Maison and colleagues have had success, under some conditions, with restoring sensory cells and the auditory nerve using growth factors in animal models.

To assess cochlear synaptopathy in humans, the investigators recruited 34 young adults, aged 18 to 41 years, from surrounding colleges and universities into an observational study and performed behavioral threshold audiometry, electrophysiology and word recognition tests to determine cochlear function and hearing. Participants were divided into groups at either low-risk (n = 12; mean age, 24 years) or high-risk (n = 22; mean age, 25 years) for ear damage based on self-reports of noise exposure levels and hearing protection use. All participants had unremarkable otoscopic examinations with audiometric thresholds from 0.25 to 8 kHz in both ears. All testing was conducted at the Northeastern University Speech-Language and Hearing Center in a sound-treated booth.

Data analysis presented significant deficits in difficult word-recognition tests within noisy environments in the high-risk group vs. the low-risk group. High-risk participants demonstrated significant threshold tolerance at all frequencies above 8 kHz that grew to about 20 dB HL at 16 kHz (intergroup differences, .01 < P < .001). In addition, students in the high-risk group exhibited changes in auditory potentials defined by symptoms of cochlear synaptopathy.

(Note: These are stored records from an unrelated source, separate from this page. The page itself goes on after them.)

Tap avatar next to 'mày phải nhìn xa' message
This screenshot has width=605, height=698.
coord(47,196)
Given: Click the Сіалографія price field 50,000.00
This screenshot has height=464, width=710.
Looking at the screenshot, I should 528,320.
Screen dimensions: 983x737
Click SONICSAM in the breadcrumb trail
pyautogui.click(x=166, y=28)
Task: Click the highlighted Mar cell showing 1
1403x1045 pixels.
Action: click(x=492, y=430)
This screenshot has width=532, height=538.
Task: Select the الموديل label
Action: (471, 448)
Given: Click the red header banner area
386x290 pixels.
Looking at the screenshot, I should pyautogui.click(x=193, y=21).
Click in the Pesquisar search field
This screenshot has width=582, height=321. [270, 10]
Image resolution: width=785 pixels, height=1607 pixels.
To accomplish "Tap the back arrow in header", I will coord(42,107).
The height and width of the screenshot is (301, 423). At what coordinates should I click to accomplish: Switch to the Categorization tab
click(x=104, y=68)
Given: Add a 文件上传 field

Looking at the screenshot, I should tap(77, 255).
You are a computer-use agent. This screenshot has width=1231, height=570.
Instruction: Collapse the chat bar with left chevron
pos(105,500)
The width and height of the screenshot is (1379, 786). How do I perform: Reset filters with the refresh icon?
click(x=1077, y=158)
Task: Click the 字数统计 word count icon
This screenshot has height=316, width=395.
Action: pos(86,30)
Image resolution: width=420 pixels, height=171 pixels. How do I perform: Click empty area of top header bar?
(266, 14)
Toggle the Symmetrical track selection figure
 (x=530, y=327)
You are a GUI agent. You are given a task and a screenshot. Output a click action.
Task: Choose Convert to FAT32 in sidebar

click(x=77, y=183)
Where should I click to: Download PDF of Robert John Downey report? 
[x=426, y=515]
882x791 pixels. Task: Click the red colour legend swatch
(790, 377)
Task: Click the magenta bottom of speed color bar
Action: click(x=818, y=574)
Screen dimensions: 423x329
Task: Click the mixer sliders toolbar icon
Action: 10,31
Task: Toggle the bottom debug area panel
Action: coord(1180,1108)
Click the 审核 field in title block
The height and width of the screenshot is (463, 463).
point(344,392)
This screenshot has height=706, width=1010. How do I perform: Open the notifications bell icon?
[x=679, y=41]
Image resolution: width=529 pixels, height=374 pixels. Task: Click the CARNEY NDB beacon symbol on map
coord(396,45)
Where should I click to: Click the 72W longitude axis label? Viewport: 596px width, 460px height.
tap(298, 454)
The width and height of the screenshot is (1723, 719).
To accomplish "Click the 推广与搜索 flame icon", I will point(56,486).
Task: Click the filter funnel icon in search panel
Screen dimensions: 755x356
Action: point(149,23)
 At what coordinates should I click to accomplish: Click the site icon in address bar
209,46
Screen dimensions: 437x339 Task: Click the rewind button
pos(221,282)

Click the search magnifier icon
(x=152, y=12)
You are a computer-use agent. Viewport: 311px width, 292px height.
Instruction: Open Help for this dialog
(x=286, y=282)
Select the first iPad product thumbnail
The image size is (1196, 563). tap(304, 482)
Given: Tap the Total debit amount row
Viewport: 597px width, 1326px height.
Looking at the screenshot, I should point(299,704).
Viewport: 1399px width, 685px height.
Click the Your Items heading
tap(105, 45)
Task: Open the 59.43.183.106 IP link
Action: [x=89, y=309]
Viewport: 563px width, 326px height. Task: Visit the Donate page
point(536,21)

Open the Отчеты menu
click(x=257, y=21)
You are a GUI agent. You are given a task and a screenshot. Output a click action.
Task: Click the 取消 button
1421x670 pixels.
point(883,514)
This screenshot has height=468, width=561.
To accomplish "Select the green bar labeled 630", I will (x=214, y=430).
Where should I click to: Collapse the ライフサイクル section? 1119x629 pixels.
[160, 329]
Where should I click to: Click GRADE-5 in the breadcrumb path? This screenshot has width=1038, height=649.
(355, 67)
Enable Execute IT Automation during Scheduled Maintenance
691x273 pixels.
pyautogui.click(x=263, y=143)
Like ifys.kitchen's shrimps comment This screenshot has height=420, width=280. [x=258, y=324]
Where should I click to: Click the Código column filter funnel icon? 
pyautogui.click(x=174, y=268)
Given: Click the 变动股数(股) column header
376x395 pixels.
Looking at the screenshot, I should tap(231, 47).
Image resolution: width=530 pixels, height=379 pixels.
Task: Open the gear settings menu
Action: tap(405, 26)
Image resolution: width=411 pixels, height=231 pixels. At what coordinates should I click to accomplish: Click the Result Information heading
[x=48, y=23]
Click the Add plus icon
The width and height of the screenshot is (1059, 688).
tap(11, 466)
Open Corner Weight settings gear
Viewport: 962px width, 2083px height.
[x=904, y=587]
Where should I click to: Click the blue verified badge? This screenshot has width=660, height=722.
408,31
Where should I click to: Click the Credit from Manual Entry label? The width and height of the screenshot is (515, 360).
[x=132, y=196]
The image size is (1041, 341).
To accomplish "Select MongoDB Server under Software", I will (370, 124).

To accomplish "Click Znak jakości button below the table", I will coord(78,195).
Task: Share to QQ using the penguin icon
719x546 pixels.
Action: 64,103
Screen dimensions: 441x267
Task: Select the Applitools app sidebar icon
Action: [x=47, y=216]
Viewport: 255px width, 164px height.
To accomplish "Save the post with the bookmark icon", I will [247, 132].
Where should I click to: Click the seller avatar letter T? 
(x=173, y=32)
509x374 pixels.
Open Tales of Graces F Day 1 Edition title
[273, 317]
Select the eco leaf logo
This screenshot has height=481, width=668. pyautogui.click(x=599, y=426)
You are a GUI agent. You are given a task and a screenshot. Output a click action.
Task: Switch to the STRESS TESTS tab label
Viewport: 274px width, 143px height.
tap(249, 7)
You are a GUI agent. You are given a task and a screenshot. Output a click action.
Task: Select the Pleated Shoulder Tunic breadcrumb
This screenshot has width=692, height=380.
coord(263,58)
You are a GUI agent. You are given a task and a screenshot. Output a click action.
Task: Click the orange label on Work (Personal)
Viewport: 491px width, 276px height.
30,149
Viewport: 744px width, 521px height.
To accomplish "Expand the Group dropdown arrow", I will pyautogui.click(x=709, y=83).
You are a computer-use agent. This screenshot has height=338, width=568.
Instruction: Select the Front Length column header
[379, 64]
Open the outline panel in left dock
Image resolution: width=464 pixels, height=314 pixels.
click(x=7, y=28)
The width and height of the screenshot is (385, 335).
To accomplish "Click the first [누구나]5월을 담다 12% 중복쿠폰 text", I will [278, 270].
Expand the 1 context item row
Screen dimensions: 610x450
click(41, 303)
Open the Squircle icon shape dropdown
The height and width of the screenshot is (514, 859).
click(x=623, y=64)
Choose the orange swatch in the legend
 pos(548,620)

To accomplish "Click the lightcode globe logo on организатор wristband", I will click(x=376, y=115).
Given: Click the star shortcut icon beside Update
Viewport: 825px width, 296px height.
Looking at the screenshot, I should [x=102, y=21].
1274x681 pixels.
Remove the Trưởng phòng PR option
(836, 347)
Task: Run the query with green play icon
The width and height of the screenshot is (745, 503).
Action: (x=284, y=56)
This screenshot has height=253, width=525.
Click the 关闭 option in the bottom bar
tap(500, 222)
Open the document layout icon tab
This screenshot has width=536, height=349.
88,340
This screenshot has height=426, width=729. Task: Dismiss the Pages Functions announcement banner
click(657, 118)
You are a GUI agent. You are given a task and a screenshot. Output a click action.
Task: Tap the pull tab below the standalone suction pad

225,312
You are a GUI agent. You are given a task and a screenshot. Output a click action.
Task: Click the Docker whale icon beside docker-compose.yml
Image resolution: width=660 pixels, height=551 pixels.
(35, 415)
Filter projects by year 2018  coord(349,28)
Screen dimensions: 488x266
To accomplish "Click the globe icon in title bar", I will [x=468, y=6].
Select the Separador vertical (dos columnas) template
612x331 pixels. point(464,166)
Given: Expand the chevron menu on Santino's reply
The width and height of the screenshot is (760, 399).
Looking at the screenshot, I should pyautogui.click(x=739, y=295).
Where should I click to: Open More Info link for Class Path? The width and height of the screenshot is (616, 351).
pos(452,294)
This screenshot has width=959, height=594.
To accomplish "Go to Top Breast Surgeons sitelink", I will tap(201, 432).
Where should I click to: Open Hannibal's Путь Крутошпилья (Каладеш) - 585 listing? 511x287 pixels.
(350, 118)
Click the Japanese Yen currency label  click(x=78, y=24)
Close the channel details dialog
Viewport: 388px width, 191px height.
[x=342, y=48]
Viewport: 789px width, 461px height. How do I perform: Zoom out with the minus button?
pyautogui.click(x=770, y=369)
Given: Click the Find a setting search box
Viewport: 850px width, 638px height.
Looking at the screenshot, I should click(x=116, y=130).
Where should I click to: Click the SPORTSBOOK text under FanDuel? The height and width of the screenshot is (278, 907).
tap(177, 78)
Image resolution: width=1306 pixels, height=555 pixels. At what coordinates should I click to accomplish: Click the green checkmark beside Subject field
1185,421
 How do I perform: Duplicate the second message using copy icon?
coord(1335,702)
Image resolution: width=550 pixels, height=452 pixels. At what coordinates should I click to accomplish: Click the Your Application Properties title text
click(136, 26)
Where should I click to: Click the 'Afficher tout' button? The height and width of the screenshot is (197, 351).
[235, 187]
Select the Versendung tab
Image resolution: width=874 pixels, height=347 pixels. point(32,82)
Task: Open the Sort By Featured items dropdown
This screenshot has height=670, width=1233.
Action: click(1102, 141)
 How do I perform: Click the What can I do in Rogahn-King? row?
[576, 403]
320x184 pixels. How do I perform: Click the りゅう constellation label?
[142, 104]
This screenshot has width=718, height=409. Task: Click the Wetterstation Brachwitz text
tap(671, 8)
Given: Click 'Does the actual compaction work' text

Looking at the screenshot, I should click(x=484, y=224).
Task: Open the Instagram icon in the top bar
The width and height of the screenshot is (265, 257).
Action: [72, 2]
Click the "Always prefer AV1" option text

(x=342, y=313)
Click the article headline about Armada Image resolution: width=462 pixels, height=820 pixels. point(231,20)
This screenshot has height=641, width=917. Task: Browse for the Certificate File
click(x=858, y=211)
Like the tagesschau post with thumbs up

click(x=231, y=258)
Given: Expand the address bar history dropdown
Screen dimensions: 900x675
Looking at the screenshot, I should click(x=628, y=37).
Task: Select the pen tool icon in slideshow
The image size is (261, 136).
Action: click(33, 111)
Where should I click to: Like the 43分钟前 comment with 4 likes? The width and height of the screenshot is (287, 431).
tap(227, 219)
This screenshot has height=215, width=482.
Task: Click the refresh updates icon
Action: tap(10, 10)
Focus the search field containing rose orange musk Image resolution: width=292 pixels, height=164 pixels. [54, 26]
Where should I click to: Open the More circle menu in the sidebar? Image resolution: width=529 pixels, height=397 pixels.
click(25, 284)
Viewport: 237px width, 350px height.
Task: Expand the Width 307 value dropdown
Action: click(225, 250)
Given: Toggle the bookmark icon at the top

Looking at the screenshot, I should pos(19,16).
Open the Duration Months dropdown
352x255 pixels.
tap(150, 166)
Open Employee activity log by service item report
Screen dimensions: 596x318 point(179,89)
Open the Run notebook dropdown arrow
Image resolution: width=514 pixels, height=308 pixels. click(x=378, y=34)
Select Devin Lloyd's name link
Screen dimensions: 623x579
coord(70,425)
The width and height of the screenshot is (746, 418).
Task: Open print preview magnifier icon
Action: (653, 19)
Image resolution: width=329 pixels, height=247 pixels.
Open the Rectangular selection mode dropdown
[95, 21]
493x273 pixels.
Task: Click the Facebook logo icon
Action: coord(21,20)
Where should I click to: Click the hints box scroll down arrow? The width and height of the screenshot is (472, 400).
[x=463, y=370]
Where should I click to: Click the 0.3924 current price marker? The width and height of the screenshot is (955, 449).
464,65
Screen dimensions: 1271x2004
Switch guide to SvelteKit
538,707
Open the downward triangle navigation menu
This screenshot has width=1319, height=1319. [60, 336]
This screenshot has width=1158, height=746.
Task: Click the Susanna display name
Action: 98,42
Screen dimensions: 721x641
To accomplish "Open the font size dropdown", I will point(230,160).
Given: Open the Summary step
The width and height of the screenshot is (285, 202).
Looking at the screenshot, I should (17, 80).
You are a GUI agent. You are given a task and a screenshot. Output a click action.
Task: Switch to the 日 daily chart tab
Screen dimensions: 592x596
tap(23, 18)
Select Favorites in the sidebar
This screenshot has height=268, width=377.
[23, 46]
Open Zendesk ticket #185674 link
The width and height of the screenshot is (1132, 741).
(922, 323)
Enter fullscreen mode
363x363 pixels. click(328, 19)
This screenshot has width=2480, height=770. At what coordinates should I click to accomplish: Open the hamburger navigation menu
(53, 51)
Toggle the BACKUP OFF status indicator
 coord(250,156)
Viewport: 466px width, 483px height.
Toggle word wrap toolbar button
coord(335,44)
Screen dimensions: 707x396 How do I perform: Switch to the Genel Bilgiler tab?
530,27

“Establishing a reliable diagnosis of hidden hearing loss is key to progress in understanding inner ear disease,” Maison said in the release. “Not only may this change the way patients are tested in clinic, but it also opens the door to new research, including understanding the mechanisms underlying a number of hearing impairments such as tinnitus and hyperacusis.” – by Kate Sherrer

Disclosure: The researchers report no relevant financial disclosures.